How does a PE file get mapped into memory? - windows

So I have been reasearching the PE format for the last couple days, and I still have a couple of questions
Does the data section get mapped into the process' memory, or does the program read it from the disk?
If it does get mapped into its memory, how can the process aqquire the offset of the section? ( And other sections )
Is there any way the get the entry point of a process that has already been mapped into the memory, without touching the file on disk?

Does the data section get mapped into the process' memory
Yes. That's unlikely to survive for very long, the program is apt to write to that section. Which triggers a copy-on-write page copy that gets the page backed by the paging file instead of the PE file.
how can the process aqquire the offset of the section?
The linker already calculated the offsets of variables in the section. It might be relocated, common for DLLs that have an awkward base address that's already in use when the DLL gets loaded. In which case the relocation table in the PE file is used by the loader to patch the addresses in the code. The pages that contain such patched code get the same treatment as the data section, they are no longer backed by the PE file and cannot be shared between processes.
Is there any way the get the entry point of a process
The entire PE file gets mapped to memory, including its headers. So you can certainly read IMAGE_OPTIONAL_HEADER.AddressOfEntryPoint from memory without reading the file. Do keep in mind that it is painful if you do this for another process since you don't have direct access to its virtual address space. You'd have to use ReadProcessMemory(), that's fairly little joy and unlikely to be faster than reading the file. The file is pretty likely to be present in the file system cache. The Address Space Layout Randomization feature is apt to give you a headache, designed to make it hard to do these kind of things.

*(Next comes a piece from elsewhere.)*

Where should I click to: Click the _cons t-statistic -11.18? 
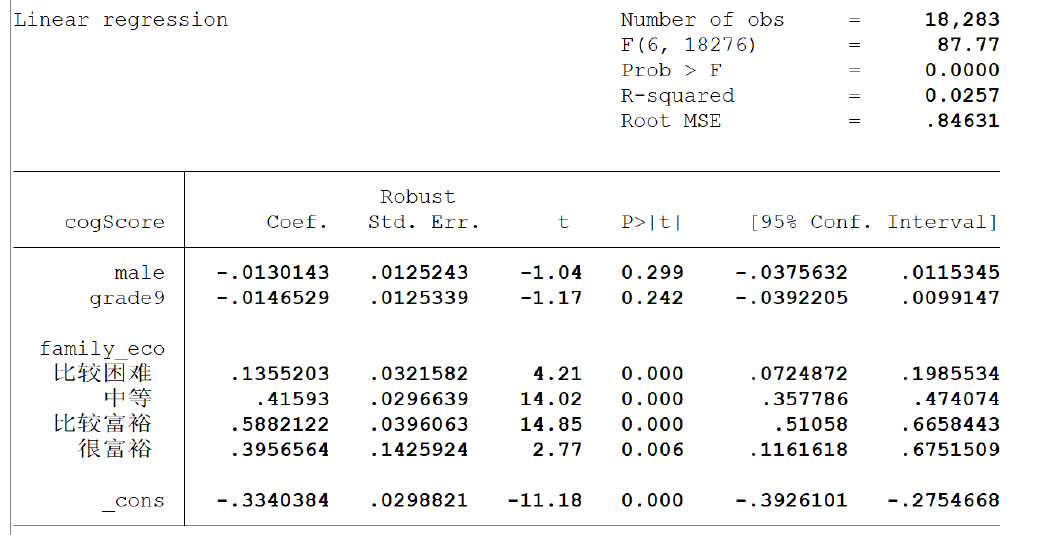(x=544, y=501)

Does the data section get mapped into the process' memory, or does the program read it from the disk?
It's mapped into process' memory.
If it does get mapped into its memory, how can the process aqquire the offset of the section? ( And other sections )
By means of a relocation table: every reference to a global object (data or function) from the executable code, that uses direct addressing, has an entry in this table so that the loader patches the code, fixing the original offset. Note that you can make a PE file without relocation section, in which case all data and code sections have a fixed offset, and the executable has a fixed entry point.
Is there any way the get the entry point of a process that has already been mapped into the memory, without touching the file on disk?
Not sure, but if by "not touching" you mean not even reading the file, then you may figure it out by walking up the stack.

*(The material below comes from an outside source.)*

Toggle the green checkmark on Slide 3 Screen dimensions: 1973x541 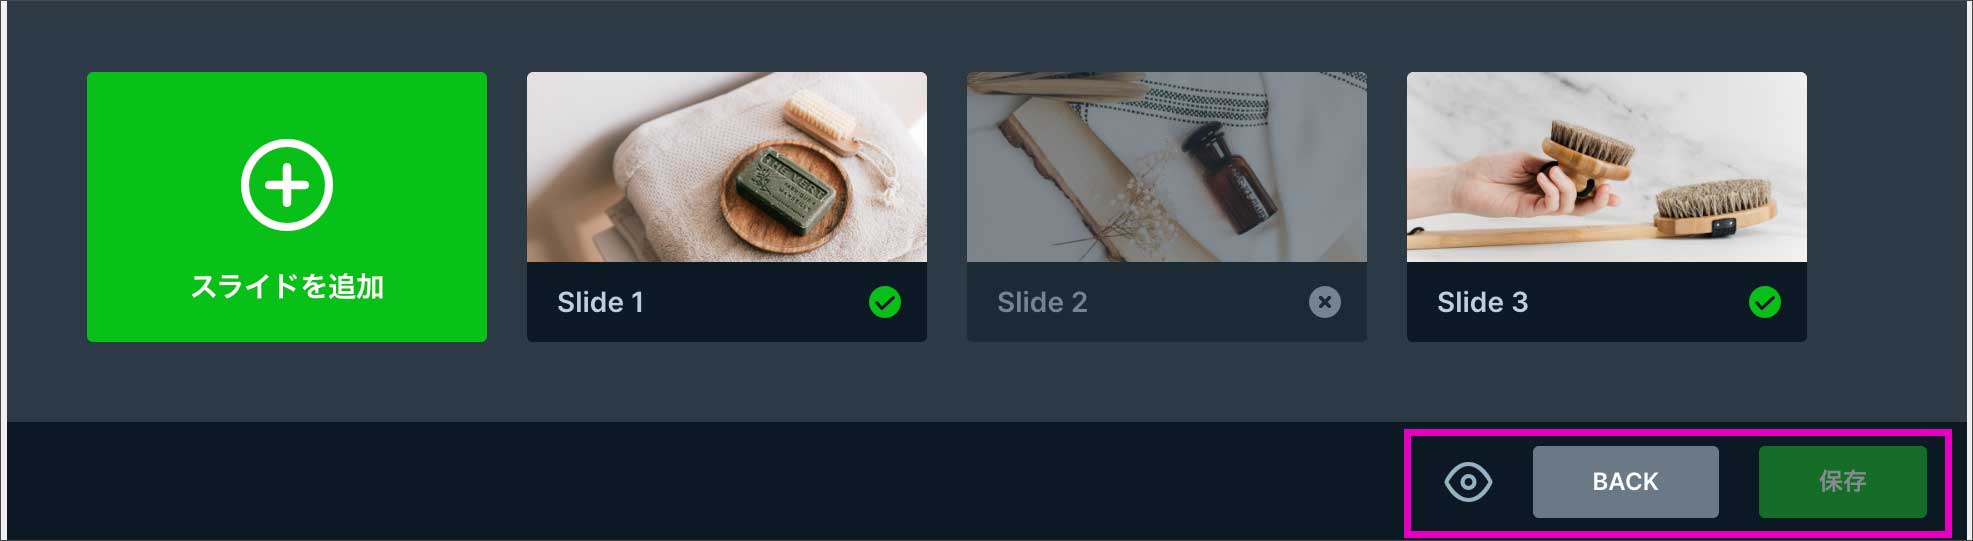1765,302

Yes, all sections that are described in the PE header get mapped into memory. The IMAGE_SECTION_HEADER struct tells the loader how to map it (the section can for example be much bigger in memory than on disk).
I'm not quite sure if I understand what you are asking. Do you mean how does code from the code section know where to access data in the data section? If the module loads at the preferred load address then the addresses that are generated statically by the linker are correct, otherwise the loader fixes the addresses with relocation information.
Yes, the windows loader also loads the PE Header into memory at the base address of the module. There you can file all the info that was in the file PE header - also the Entry Point.
I can recommend this article for everything about the PE format, especially on relocations.

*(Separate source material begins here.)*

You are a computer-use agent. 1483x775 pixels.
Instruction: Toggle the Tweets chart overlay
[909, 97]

Does the data section get mapped into the process' memory, or does the
program read it from the disk?
Yes, everything before execution by the dynamic loader of operating systems either Windows or Linux must be mapped into memory.
If it does get mapped into its memory, how can the process acquire the
offset of the section? ( And other sections )
PE file has a well-defined structure which loader use that information and also parse that information to acquire the relative virtual address of sections around ImageBase. Also, if ASLR - Address randomization feature - was activated on the system, the loader has to use relocation information to resolve those offsets.
Is there any way the get the entry point of a process that has already
been mapped into the memory, without touching the file on disk?
NOPE, the loader of the operating system for calculation of OEP uses ImageBase + EntryPoint member values of the optional header structure and in some particular places when Address randomization is enabled, It uses relocation table to resolve all addresses. So we can't do anything without parsing of PE file on the disk.

Related

Can someone explain the Windows ZwMapViewOfSection system call so that a noob (me) can understand?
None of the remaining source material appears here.